Nick Reiner spent year struggling with addiction and with help from his father, Hollywood legend Rob Reiner, told his story to the world.
On Monday, Nick was booked into the L.A. County jail on suspicion of murder, hours after Reiner and his wife were found dead inside their Brentwood home.
Nick cycled in and out of rehab centers and experienced bouts of homelessness as a teenager.
He had gotten clean by 2015, when he worked with his father on “Hey Charlie,” a semi-autobiographical film about addiction and recovery.
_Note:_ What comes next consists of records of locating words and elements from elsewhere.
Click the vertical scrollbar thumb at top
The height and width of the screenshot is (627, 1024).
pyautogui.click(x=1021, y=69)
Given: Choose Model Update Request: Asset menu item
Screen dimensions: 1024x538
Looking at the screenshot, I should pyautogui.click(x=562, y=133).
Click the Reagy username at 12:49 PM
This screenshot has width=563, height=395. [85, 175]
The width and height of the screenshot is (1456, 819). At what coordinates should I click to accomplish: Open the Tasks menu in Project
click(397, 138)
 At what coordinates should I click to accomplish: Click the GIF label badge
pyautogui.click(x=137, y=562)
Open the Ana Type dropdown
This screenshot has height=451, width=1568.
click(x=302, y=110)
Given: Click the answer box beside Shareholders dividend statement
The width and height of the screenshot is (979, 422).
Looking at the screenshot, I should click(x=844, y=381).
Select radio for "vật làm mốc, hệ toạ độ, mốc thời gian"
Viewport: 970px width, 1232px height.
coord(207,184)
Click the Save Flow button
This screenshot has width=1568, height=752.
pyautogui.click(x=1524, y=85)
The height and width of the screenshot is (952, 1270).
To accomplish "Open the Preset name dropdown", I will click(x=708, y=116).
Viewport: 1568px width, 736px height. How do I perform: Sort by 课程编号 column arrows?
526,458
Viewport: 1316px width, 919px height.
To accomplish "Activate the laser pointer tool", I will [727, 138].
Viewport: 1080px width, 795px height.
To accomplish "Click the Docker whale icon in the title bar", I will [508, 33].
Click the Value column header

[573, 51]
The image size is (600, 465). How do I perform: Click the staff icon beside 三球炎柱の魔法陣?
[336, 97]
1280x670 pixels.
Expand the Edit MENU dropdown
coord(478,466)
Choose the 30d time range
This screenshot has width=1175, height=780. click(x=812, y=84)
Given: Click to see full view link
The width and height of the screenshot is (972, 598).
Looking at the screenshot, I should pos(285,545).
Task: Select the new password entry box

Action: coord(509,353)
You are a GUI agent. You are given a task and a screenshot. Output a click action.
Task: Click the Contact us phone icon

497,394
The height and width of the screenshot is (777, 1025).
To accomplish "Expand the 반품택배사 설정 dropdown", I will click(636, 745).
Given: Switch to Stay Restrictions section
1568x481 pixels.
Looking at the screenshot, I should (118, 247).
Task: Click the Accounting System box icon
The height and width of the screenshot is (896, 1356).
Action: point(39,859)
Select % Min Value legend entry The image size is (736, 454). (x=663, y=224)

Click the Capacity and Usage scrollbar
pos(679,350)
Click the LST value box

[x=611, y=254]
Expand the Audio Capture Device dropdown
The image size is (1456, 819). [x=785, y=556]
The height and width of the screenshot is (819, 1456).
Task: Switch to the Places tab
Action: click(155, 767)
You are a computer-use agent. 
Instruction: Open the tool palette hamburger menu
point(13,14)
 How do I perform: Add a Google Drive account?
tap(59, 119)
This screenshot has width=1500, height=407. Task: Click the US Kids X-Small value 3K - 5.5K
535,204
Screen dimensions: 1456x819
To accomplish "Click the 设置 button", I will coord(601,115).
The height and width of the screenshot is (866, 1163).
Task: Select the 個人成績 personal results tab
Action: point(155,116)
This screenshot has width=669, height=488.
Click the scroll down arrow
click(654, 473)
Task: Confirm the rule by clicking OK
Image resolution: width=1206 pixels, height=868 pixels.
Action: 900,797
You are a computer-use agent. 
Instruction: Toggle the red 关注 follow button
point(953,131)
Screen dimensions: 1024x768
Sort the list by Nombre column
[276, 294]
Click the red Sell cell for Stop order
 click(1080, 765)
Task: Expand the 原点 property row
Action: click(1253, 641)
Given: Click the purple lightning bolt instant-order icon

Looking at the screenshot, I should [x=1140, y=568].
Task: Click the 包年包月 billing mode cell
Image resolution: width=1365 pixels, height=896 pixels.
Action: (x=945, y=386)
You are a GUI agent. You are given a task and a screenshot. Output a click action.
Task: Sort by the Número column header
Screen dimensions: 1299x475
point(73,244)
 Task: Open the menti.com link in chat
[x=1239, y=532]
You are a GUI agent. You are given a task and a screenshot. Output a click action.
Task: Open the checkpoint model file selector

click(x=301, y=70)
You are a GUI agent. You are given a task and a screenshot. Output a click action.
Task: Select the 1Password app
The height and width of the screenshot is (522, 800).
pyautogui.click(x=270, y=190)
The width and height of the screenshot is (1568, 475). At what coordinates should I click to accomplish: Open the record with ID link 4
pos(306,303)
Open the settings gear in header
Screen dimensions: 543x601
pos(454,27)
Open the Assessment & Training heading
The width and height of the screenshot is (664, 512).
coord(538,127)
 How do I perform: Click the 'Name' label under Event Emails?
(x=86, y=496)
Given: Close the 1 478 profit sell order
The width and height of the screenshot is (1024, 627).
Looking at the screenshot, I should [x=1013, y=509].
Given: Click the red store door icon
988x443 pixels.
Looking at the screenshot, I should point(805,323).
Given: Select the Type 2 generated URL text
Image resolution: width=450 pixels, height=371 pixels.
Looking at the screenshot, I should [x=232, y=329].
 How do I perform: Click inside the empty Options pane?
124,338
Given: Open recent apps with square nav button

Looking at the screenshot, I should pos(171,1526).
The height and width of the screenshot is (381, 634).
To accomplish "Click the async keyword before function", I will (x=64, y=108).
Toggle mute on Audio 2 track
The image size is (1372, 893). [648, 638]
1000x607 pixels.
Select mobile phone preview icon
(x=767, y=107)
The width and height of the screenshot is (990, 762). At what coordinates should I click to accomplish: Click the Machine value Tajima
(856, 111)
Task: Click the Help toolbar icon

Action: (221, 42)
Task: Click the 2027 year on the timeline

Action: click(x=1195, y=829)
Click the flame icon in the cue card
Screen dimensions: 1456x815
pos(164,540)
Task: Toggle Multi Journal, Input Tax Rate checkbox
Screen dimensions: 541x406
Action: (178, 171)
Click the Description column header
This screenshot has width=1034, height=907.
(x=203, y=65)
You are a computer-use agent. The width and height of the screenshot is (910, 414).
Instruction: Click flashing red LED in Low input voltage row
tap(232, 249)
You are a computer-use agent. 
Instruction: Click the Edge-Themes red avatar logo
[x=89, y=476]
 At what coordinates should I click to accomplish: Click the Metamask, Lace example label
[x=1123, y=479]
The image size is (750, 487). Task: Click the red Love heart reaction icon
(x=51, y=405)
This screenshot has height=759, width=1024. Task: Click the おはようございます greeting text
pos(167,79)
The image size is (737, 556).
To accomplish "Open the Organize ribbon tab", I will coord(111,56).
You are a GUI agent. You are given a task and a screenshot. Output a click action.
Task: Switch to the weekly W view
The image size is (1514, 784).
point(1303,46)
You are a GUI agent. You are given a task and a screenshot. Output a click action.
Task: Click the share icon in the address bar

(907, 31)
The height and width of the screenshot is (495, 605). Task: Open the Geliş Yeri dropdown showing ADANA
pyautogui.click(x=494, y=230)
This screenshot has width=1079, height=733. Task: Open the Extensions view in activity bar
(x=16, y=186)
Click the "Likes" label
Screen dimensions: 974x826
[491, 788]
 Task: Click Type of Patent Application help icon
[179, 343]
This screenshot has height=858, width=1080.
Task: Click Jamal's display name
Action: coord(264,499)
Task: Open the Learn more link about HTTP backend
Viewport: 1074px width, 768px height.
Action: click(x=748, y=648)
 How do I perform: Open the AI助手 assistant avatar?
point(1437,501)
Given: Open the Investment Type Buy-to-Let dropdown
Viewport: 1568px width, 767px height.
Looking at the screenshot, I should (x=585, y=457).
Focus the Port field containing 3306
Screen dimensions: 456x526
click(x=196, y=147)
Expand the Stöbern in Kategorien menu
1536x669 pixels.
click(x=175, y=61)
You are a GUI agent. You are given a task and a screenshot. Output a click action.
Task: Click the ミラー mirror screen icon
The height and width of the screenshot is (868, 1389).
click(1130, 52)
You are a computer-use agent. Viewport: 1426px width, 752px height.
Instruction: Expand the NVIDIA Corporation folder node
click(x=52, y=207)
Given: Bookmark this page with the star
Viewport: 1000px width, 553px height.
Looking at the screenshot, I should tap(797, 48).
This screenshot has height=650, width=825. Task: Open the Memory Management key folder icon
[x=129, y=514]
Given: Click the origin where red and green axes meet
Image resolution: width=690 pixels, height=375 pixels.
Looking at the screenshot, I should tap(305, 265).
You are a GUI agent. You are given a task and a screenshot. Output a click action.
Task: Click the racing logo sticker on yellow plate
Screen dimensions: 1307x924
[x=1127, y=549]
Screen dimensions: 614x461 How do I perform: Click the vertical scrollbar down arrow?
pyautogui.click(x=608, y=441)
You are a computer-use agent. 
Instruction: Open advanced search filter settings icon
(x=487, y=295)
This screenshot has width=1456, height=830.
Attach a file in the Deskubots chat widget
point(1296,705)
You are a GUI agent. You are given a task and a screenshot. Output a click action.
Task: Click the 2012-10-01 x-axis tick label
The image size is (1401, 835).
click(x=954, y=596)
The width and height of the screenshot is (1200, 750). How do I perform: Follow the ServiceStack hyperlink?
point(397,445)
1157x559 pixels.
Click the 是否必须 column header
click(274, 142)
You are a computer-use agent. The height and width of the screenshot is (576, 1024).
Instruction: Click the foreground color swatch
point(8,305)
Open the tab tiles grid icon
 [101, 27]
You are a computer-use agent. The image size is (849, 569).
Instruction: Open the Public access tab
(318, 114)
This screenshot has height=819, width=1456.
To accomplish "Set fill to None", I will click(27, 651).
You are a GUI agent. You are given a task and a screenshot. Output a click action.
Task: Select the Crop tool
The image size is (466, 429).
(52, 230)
Rob Reiner directed and Nick co-wrote the film about a successful actor with political ambitions and a son addicted to drugs.
Many aspects of the movie were inspired by Nick’s relationship with his father — including a line where the father character tells his son, “I’d rather you hate me and you be alive.” Nick said in a 2016 interview with AOL that he “didn’t bond a lot” with his father while he was growing up.
Nick gave an interview about “Hey Charlie” alongside his family at the Toronto Film Festival in 2015, saying that his decision to quit heroin was driven by a practical realization.
“I got sick of doing that,” he told The Times. “I come from a nice family. I’m not supposed to be out there on the streets and in homeless shelters doing all these … things.”
During the interview, Rob said he regretted valuing the advice of counselors over the voice of his son.
“When Nick would tell us that it wasn’t working for him, we wouldn’t listen,” he said. “We were desperate, and because the people had diplomas on their wall, we listened to them when we should have been listening to our son.”
Michele added: “We were so influenced by these people. They would tell us he’s a liar, that he was trying to manipulate us. And we believed them.”
Nick talked about the many different rehab centers and programs he tried without success. In 2016, he told People magazine that he lived on the streets because he refused to go to the rehab facilities his parents recommended.
“If I wanted to do it my way and not go to the programs they were suggesting, then I had to be homeless,” he said.
He told the magazine that he could have died on the streets.
“It’s all luck,” he said. “You roll the dice and you hope you make it.”
At the time of the premiere, The Times reported that Rob Reiner and his wife at their worst moments “wondered if there was an end in sight, and whether it would be the tragic one that a voice in the back of their heads kept telling them was coming.”
Rob Reiner said the filming brought up tough memories.
“It was very, very hard going through it the first time, with these painful and difficult highs and lows,” he said. “And then making the movie dredged it all up again.”
But he said the process of making the movie was therapeutic, allowing them to work through a lot of past trauma and develop a closer relationship.
Police have released few details about the killing.
The couple was found at the home in the 200 block of Chadbourne Avenue on Sunday afternoon.
Early in his career, Rob Reiner played Michael “Meathead” Stivic on the iconic sitcom “All in the Family” from 1971 to 1979, alongside Carroll O’Connor as Archie Bunker.
As a director, Reiner helmed a string of hits including “When Harry Met Sally,” “The Princess Bride” and “This Is Spinal Tap.” His work took a dramatic turn when he directed the 1986 adaptation of Stephen King’s novella “Stand by Me.”
In interviews, Nick praised his parents for helping him find sobriety but also said he was trying to forge his own life.
NPR asked them whether they’d want to work together again after “About Charlie.”
“I think for now, it’s best for me at least to be sort of independent. But that’s not to say I didn’t have an amazing experience,” Nick said. (Based on IMBD, he did not have any other movie roles.)
Rob added: “He was the heart and soul of the film and any time I would get an opportunity to work with him I would do it, but I do understand him wanting to forge his own way. I do know what that’s about, I went through it, and he’s brilliant and talented and he’s going to figure out his path.”